The most impressive defenses in tropical plants are invisible, however. A plant may pack each of its leaves with hundreds of kinds of insect poisons. Those toxins can make up half the dry weight of a tropical plant leaf.
As farmers know all too well, insects can evolve resistance to pesticides. A similar evolution plays out in tropical forests, where insects can disarm many of the chemicals that plants use against them.
Of course, plants in temperate regions face attacks from insects, too. But Dr. Coley and Dr. Kursar argue that those plants are more adapted to the bigger threats they face, from the bitter cold of winter and other environmental challenges. In the tropics, plants enjoy a balmy climate year-round. While the physical environment poses less of a threat to tropical plants, it makes insects a bigger danger. They can grow faster in the warm, moist climate; without killing frosts, they can produce more generations each year.
The tropics have thus become host to an arms race. Each species of plant is evolving defenses against its enemies, which evolve counterdefenses in turn. This arms race would explain why tropical plants have become so loaded with toxic compounds.
It might also help solve the mystery of tropical biodiversity. “We think this arms race between the herbivores and the plants might be the explanation for what maintains the diversity that we see now, and why so many plants have evolved in the first place,” Dr. Coley said.

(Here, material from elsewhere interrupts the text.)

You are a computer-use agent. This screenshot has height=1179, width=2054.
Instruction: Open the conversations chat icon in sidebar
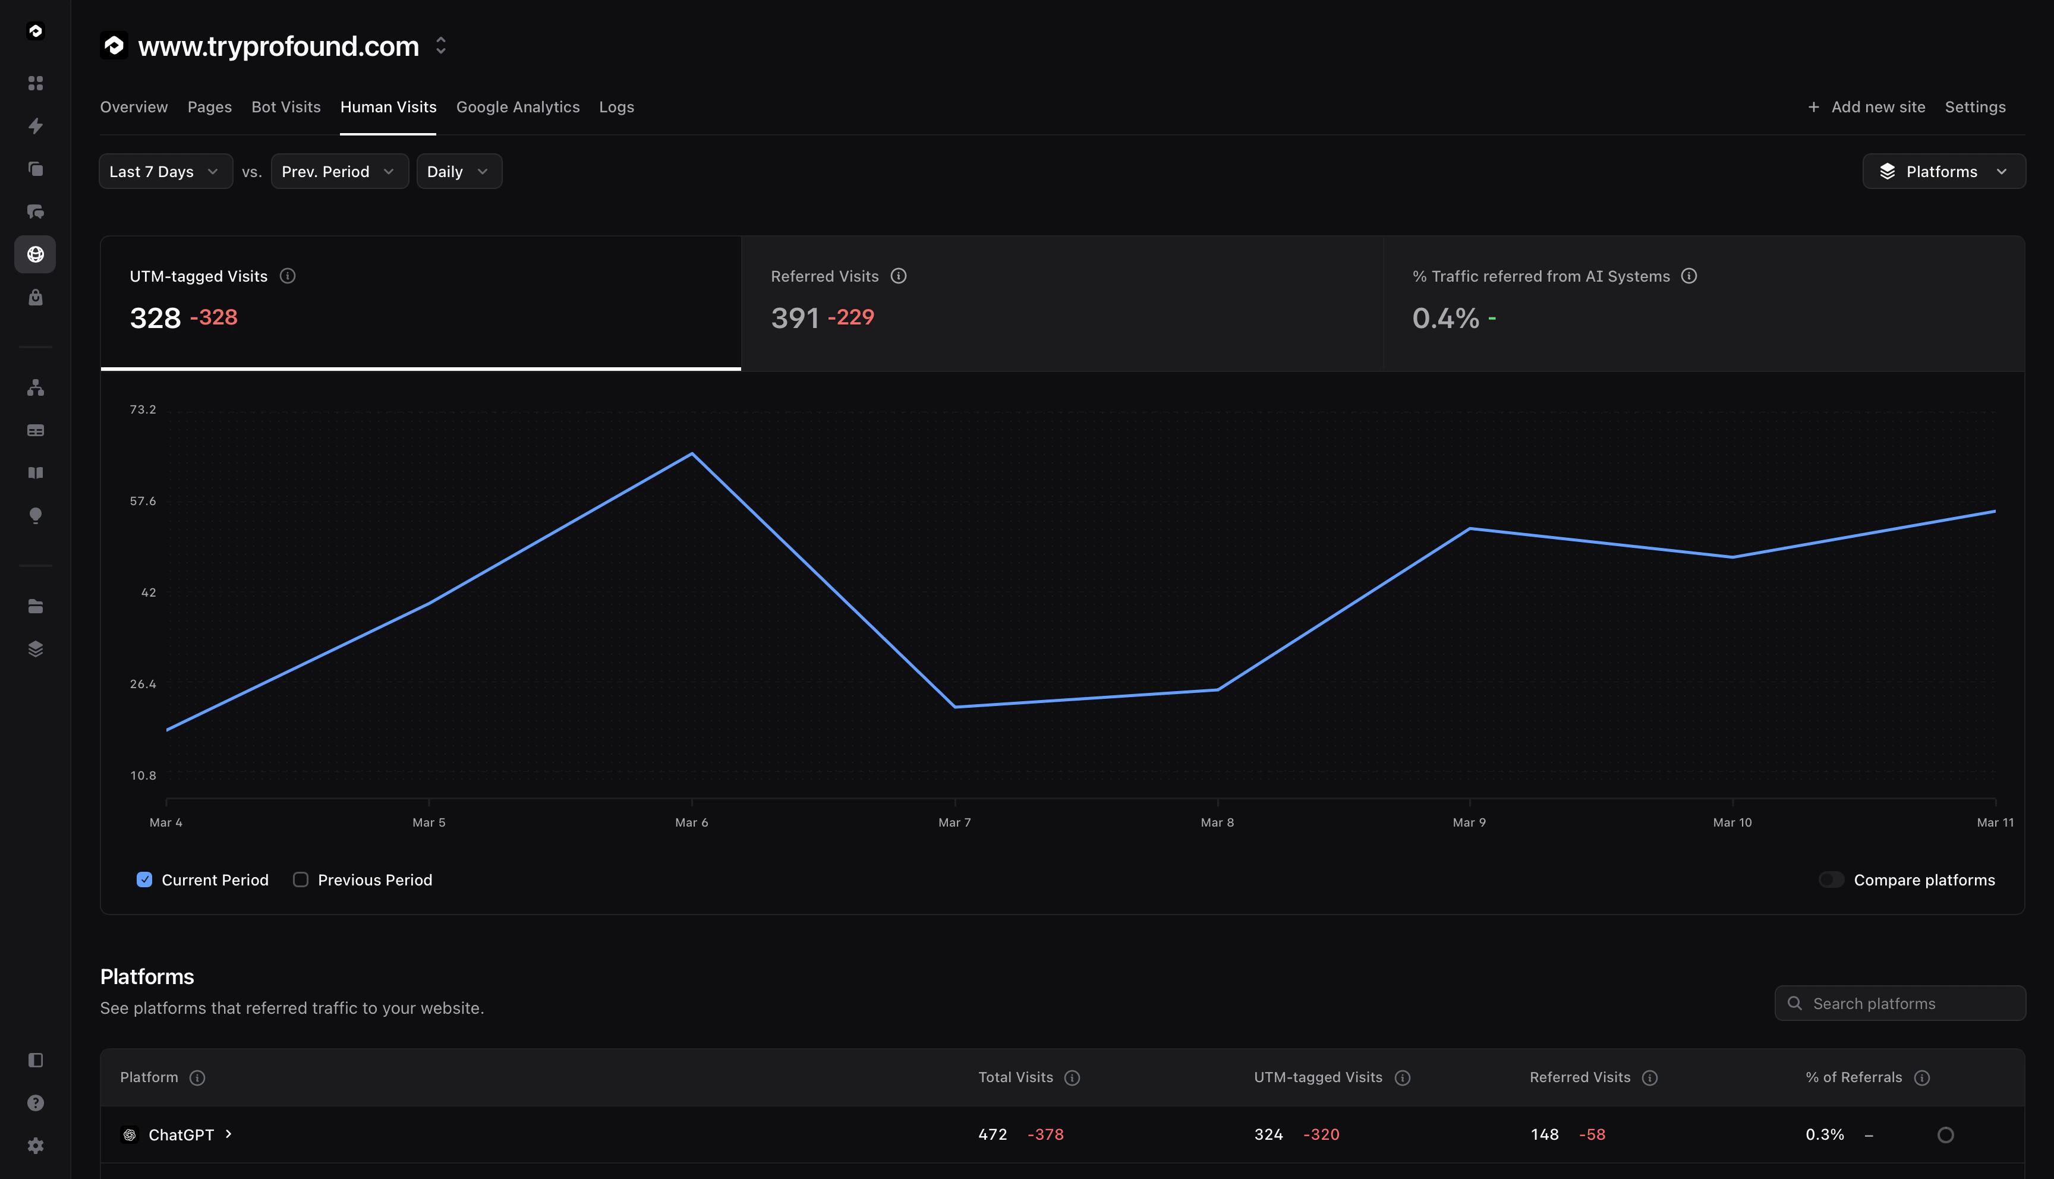coord(35,211)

Dr. Coley suggests that the evolution of new defenses speeds up the evolution of new plant species. When a population of plants evolves a new chemical to ward off its insect enemies, it may also change its scent. Pollinators can be exquisitely sensitive to the fragrance of plants, and so the plants may end up visited by different animals than before. That shift may isolate them from other members of their species and help them evolve into a separate species.
The chemical arms race may also explain how so many plant species can live side by side. “The way they’re being different is who is feeding on them,” Dr. Coley said.
The insects that have adapted to feeding on one species of plant may be unable to get around the defenses of another species growing nearby. With hundreds of different defenses in each plant, the possibilities for coexistence are practically endless.
A small but growing number of studies support this argument. Dr. Coley and Dr. Kursar, for example, have found some of this evidence while studying species of South American trees that belong to a genus called Inga. The scientists examined the chemicals of closely related Inga species living near each other. They were surprised to find that the arsenals were drastically different from species to species.
“They were like snowflakes,” Dr. Coley said.
“The idea they lay out makes a lot of sense to me,” said Douglas W. Schemske, an ecologist at Michigan State University. He suggests that along with insect pests, beneficial partners may also help drive the diversity of tropical plants. Many species, for example, depend on bacteria living in their roots to supply them with nitrogen. Just as each tropical plant may fight certain pest species, they may need certain species of root bacteria. “There’s just an unbelievable constellation of possibilities,” Dr. Schemske said.
Still, Dr. Schemske and other scientists say that it is not possible yet for scientists to make broad generalizations about tropical plants and their insects. “It takes so much time just to identify all the chemicals in a single leaf,” said Paul V. A. Fine of the University of California, Berkeley.
And when scientists capture insects from plants to study their counterdefenses, they face the unknown all over again. “Almost every single one of them is a new species,” Dr. Fine said. The biggest obstacle to understanding the diversity of tropical rain forests, it turns out, is that very diversity.